**EXTRAIT FOURNI**
* * *

O Jupiter ! car de toi rien sinon
Je ne connais seulement que le nom[1].

Nous tenons que nul enfant mort avant l’âge de raison ne sera privé du bonheur éternel ; les catholiques croient la même chose de tous les enfants qui ont reçu le baptême, quoiqu’ils n’aient jamais entendu parler de Dieu. Il y a donc des cas où l’on peut être sauvé sans croire en Dieu, et ces cas ont lieu, soit dans l’enfance, soit dans la démence, quand l’esprit humain est incapable des opérations nécessaires pour reconnaître la Divinité. Toute la différence que je vois ici entre vous et moi est que vous prétendez que les enfants ont à sept ans cette capacité, et que je ne la leur accorde pas même à quinze. Que j’aie tort ou raison, il ne s’agit pas ici d’un article de foi, mais d’une simple observation d’histoire naturelle.

Par le même principe, il est clair que tel homme, parvenu jusqu’à la vieillesse sans croire en Dieu, ne sera pas pour cela privé de sa présence dans l’autre vie si son aveuglement n’a pas été volontaire ; et je dis qu’il ne l’est pas toujours. Vous en convenez pour les insensés qu’une maladie prive de leurs facultés spirituelles, mais non de leur qualité d’homme, ni par conséquent du droit aux bienfaits de leur Créateur. Pourquoi donc n’en pas convenir pour ceux qui, séquestrés de toute société dès leur enfance, auraient mené une vie absolument sauvage, privés des lumières qu’on n’acquiert que dans le commerce des hommes [2] ? Car il est d’une impossibilité démontrée qu’un pareil sauvage pût jamais élever ses réflexions jusqu’à la connaissance du vrai Dieu. La raison nous dit qu’un homme n’est punissable que par les fautes de sa volonté, et qu’une ignorance invincible ne lui saurait être imputée à crime. D’où il suit que, devant la justice éternelle, tout homme qui croirait, s’il avait des lumières nécessaires, est réputé croire, et qu’il n’y aura d’incrédules punis que ceux dont le cœur se ferme à la vérité.

Gardons-nous d’annoncer la vérité à ceux qui ne sont pas en état de l’entendre, car c’est vouloir y substituer l’erreur. Il vaudrait mieux n’avoir aucune idée de la Divinité que d’en avoir des idées basses, fantastiques, injurieuses, indignes d’elle ; c’est un moindre mal de la méconnaître que de l’outrager. J’aimerais mieux, dit le bon Plutarque, qu’on crût qu’il n’y a point de Plutarque au monde, que si l’on disait que Plutarque est injuste, envieux, jaloux, et si tyran, qu’il exige plus qu’il ne laisse le pouvoir de faire.

* * *

**EXTRAIT DES DONNÉES**
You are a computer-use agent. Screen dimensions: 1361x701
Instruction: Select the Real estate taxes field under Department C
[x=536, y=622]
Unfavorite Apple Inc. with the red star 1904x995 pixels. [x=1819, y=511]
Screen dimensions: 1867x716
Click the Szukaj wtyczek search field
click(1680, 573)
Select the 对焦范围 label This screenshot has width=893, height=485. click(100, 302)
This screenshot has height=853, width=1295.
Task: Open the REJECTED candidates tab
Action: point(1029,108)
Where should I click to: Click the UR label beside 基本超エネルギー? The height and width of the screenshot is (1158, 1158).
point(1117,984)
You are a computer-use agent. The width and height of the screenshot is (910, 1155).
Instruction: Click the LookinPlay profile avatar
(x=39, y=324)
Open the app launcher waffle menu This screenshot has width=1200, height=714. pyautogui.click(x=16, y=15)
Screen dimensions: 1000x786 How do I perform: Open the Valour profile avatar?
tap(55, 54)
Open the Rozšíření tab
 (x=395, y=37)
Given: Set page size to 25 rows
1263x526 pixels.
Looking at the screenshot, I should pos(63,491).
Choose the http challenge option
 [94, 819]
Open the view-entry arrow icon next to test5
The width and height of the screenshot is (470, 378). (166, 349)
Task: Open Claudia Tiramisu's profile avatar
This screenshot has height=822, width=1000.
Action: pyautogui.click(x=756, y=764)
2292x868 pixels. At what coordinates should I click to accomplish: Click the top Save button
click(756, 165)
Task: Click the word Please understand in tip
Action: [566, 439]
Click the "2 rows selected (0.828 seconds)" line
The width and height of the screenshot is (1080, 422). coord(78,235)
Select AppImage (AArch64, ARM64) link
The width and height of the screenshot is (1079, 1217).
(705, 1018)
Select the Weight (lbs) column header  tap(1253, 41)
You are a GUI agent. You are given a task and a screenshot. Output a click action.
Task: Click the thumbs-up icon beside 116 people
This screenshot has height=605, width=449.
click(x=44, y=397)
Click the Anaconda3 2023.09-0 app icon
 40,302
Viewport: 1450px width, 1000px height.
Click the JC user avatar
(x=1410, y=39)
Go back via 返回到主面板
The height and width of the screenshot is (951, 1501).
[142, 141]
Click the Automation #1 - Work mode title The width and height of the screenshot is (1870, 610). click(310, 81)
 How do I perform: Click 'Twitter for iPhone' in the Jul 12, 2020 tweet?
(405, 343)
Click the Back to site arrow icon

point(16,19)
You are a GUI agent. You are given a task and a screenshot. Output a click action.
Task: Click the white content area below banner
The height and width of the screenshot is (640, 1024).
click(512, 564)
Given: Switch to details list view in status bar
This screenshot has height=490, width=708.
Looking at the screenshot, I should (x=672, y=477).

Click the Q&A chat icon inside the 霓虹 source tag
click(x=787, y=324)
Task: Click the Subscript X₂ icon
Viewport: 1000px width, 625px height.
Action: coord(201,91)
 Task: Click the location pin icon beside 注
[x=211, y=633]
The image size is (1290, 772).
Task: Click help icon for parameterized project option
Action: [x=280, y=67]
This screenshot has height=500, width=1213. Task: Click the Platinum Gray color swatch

* * *

**TRAVAIL À FAIRE**
• A. Réécrivez sous forme de liste, s'il vous plaît, le paragraphe de l'extrait fourni qui commence par « Par le même principe », en gardant ses faits principaux.
• B. D'après l'extrait fourni, à quel âge le texte refuse-t-il encore d'accorder aux enfants la capacité de reconnaître la Divinité ?

**RÉSULTATS ATTENDUS**
• A.
- Un homme parvenu à la vieillesse sans croire en Dieu ne sera pas privé de sa présence dans l'autre vie si son aveuglement n'a pas été volontaire, ce qu'il n'est pas toujours.
- On l'admet pour les insensés qu'une maladie prive de leurs facultés spirituelles. Ils gardent leur qualité d'homme et leur droit aux bienfaits de leur Créateur.
- Il faudrait l'admettre aussi pour ceux qui, séquestrés de toute société dès l'enfance, auraient mené une vie sauvage, privés des lumières acquises dans le commerce des hommes.
- Un tel sauvage ne pourrait jamais élever ses réflexions jusqu'à la connaissance du vrai Dieu.
- Un homme n'est punissable que pour les fautes de sa volonté, et une ignorance invincible ne peut lui être imputée à crime.
- Devant la justice éternelle, tout homme qui croirait s'il avait les lumières nécessaires est réputé croire. Seuls seront punis les incrédules dont le cœur se ferme à la vérité.

• B. Pas même à quinze ans.